Jobs:
1) In the experiments module documentation, list every function documented under the "experiments Module" heading.
2) Write out everything in the experiments module documentation from "As a consequence" down to "work as expected.".

Experiments
The experiment modules use the rest of the framework to evaluate different versions and aspects of the text network representations.
The various experiments are implemented as functions.
There are four modules.
co_occurrence_experiments for experiments with regular co-occurrence, and higher_order_experiments for higher order co-occurrence networks.
The dependency network representation is tested in dependency_experiments.
The general experiments module contain experiments concerned with several representations, or functions not directly tied to any representation such as, for example, the dataset_stats() function.
Disclaimer: These modules are a mess and probably contain a lot of redundant code.
This is because they contains experiments constructed for specific purposes that are hard to predict ahead of time.
When done, the experiment functions are left as is, to be available for re-runs later if needed.
As a consequence of many of the experiments, the representations and/or other parts of the code have been changed, but the experiments should still hopefully work as expected.
experiments Module
Module containing methods for experimenting with the various graph representations.
Experiments not particular to any single representation is put here,
e.g. comparisons of the representations , or tests of properties of the datasets.
-
experiments.classification_comparison_graph(dataset='reuters', graph_type='co-occurrence', icc=None)
Experiment used for comparative evaluation of different network
representations on classification.
graph_type = ‘co-occurrence’ | ‘dependency’
icc determines whether to use _inverse corpus centrality_ in the vector representations.
-
experiments.dataset_stats(dataset)
- Print and plot statistics for a given dataset.
A histogram is plotted with the document length distribution of the data.
-
experiments.do_classification_experiments(dataset='tasa/TASA900', graph_types=[, 'co-occurrence', 'dependency', 'random'], use_frequency=True)
Experiment used for comparative evaluation of different network
representations on classification.
Toggle comparison with frequency-based methods using use_frequency.
-
experiments.do_retrieval_experiments(descriptions='air/problem_descriptions', solutions='air/solutions', graph_types=[, 'co-occurrence', 'dependency', 'random'], use_frequency=True)
Experiment used for comparative evaluation of different network
representations on the retrieval task.
Toggle comparison with frequency-based methods using use_frequency.
-
experiments.plot_sentence_lengths(datafile=None)
- Function for plotting histogram of sentence lengths within a given dataset.
-
experiments.print_network_props()
- Prints latex table with various properties for networks created from
texts in the datasets.
-
experiments.retrieval_comparison_graph(dataset='air', graph_type='co-occurrence', use_icc=False)
Experiment used for comparative evaluation of different network
representations on retrieval.
graph_type = ‘co-occurrence’ | ‘dependency’
icc determines whether to use _inverse corpus centrality_ in the vector representations.
-
experiments.solution_similarity_stats(dataset='air/solutions_preprocessed')
- Plots histogram of solution-solution similarity distribution of a dataset.
co_occurrence_experiments Module
Module containing experiments crated to evaluate and test various
incarnations of the co-occurrence network representation.
-
co_occurrence_experiments.complete_network(path='../data/air/problem_descriptions_text')
- Create and pickle to file a giant co-occurrence network for all documents
in the dataset pointed to by path.

Data extract:

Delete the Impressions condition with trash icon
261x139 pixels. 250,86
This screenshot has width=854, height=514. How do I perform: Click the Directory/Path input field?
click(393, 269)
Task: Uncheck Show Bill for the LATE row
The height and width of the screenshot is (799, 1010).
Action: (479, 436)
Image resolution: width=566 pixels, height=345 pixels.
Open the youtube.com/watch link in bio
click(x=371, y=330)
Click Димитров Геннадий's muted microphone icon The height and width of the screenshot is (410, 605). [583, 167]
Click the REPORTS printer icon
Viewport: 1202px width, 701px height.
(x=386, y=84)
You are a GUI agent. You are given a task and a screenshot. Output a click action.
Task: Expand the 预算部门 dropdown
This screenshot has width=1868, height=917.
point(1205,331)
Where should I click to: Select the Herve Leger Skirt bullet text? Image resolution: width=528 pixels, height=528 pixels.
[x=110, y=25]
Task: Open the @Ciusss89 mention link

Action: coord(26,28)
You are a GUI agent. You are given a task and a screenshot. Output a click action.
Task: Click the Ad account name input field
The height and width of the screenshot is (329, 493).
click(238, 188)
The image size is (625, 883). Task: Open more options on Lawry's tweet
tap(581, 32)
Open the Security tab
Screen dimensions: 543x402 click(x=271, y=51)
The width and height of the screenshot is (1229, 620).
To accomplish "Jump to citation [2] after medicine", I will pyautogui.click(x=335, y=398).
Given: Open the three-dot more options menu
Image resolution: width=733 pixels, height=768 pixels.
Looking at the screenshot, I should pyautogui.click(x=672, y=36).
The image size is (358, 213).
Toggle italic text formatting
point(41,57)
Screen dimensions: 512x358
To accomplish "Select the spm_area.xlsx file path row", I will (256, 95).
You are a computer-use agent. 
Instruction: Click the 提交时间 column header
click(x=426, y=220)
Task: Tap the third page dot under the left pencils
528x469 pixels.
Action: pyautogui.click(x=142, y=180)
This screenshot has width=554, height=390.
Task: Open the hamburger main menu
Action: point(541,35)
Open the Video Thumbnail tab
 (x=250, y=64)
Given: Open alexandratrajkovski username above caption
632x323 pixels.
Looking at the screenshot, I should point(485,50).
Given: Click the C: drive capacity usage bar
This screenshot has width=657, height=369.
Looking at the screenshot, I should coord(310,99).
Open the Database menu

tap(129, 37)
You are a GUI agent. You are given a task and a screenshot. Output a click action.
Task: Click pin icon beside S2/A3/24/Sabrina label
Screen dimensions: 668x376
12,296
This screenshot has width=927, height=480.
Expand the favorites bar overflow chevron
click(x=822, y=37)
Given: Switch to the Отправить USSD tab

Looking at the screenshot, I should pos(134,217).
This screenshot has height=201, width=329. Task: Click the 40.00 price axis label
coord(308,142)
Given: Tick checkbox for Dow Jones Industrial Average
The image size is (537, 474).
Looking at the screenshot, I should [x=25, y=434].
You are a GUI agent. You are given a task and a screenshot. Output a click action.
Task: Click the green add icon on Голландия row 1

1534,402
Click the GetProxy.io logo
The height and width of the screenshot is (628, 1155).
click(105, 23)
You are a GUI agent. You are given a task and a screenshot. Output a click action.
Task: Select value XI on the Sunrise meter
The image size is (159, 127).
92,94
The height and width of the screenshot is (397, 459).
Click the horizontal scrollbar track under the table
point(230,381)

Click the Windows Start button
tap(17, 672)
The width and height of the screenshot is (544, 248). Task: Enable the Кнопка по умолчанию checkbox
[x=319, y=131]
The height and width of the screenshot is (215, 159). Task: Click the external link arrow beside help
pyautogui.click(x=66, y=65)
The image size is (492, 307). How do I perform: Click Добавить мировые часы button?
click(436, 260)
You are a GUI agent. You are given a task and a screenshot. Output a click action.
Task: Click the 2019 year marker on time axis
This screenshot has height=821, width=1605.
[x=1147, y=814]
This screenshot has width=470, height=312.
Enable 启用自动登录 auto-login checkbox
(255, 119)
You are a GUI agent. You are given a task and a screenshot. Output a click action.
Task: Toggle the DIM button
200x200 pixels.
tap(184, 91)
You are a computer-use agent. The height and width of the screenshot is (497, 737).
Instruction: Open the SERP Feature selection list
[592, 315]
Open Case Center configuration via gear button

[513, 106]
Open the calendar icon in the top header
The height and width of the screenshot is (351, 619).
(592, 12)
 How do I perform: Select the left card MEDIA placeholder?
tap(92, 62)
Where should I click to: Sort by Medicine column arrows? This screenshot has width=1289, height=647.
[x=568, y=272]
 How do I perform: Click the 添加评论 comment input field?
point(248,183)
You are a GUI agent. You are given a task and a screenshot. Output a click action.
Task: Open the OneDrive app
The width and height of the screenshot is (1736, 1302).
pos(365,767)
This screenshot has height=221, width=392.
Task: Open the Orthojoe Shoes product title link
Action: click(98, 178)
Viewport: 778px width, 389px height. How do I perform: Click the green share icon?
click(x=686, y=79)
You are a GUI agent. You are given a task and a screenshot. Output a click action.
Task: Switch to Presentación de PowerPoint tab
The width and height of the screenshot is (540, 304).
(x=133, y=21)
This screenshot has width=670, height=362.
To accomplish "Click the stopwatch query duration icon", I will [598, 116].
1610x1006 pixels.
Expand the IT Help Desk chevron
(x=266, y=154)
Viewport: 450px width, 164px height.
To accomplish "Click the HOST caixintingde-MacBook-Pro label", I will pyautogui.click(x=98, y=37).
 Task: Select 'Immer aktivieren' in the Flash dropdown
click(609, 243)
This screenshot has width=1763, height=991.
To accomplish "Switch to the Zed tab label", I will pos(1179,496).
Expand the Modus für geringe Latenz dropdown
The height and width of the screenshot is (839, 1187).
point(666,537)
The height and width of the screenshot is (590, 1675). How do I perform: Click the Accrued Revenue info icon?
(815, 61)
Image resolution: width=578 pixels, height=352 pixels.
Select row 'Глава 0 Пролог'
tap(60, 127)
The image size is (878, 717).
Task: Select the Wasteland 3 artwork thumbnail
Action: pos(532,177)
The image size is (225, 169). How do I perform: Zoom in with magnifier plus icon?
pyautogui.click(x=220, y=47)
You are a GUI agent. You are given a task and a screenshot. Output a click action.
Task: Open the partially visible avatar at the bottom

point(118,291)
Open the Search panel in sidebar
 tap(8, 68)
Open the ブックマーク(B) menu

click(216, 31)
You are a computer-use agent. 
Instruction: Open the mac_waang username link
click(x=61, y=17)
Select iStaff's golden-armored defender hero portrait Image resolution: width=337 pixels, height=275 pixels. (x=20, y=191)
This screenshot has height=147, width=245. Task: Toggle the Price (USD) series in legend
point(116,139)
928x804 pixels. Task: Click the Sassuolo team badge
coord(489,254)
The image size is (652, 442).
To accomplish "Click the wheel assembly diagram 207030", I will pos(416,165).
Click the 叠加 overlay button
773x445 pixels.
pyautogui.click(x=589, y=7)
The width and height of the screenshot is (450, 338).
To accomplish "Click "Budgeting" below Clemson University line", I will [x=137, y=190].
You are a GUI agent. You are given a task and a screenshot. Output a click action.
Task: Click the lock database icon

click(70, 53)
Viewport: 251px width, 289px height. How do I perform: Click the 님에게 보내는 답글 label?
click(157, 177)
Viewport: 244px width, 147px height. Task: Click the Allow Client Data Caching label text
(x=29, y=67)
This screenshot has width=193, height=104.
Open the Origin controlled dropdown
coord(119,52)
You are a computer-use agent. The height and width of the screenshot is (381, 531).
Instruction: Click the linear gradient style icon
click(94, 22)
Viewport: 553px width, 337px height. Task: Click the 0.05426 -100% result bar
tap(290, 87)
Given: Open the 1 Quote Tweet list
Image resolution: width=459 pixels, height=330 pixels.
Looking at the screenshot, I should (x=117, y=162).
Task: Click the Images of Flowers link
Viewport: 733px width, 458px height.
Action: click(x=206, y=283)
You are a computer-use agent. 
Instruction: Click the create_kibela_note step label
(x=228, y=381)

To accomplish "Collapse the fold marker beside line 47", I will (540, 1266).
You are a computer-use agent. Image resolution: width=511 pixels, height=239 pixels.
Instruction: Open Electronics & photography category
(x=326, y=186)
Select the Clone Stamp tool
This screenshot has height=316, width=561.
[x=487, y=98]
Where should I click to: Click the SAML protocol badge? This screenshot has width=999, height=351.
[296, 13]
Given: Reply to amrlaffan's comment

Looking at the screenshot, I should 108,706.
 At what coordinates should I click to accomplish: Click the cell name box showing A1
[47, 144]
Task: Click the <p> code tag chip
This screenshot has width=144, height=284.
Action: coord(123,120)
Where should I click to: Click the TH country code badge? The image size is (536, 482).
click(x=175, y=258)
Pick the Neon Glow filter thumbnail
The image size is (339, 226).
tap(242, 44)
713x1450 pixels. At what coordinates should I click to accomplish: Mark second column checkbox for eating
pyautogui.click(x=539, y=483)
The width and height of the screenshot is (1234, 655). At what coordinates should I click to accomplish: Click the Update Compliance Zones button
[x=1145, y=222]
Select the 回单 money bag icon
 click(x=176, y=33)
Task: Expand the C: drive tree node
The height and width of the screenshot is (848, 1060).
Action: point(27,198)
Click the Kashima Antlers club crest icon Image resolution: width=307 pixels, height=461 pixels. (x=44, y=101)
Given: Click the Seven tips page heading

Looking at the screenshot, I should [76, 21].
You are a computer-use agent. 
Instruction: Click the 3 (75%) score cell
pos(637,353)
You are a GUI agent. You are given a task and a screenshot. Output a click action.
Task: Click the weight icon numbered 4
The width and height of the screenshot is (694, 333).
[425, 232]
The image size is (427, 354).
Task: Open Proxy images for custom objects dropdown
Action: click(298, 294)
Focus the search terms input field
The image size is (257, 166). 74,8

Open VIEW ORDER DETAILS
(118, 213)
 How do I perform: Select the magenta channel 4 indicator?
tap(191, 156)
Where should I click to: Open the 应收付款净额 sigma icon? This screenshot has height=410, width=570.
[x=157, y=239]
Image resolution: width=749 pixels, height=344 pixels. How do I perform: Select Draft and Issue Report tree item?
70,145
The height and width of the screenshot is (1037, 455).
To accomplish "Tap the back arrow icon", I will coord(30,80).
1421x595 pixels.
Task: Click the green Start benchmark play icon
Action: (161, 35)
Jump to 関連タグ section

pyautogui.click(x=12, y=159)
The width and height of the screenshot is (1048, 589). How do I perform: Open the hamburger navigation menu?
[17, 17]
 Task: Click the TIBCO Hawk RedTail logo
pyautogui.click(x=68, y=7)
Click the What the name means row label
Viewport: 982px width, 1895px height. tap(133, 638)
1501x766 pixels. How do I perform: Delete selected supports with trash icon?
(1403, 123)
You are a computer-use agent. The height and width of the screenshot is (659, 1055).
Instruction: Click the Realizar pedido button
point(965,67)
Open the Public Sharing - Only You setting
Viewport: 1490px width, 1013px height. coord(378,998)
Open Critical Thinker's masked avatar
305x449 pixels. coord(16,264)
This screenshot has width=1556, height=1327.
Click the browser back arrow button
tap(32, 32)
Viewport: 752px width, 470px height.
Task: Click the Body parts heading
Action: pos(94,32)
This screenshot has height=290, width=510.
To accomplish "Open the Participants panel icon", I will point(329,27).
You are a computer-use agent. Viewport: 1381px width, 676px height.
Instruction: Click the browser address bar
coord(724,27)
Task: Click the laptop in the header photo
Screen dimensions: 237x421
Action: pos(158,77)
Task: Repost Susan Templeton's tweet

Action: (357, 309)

Responses in order:
1)
- classification_comparison_graph
- dataset_stats
- do_classification_experiments
- do_retrieval_experiments
- plot_sentence_lengths
- print_network_props
- retrieval_comparison_graph
- solution_similarity_stats

2)
As a consequence of many of the experiments, the representations and/or other parts of the code have been changed, but the experiments should still hopefully work as expected.